● STATED EXERCISE
Write these records out again in full, requests included, adding 138 to every number in the coordinate answers.

┌──

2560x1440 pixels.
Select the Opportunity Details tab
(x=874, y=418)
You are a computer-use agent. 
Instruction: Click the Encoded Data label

└──

● TASK RESPONSE
2560x1440 pixels.
Select the Opportunity Details tab
(x=1012, y=556)
You are a computer-use agent. 
Instruction: Click the Encoded Data label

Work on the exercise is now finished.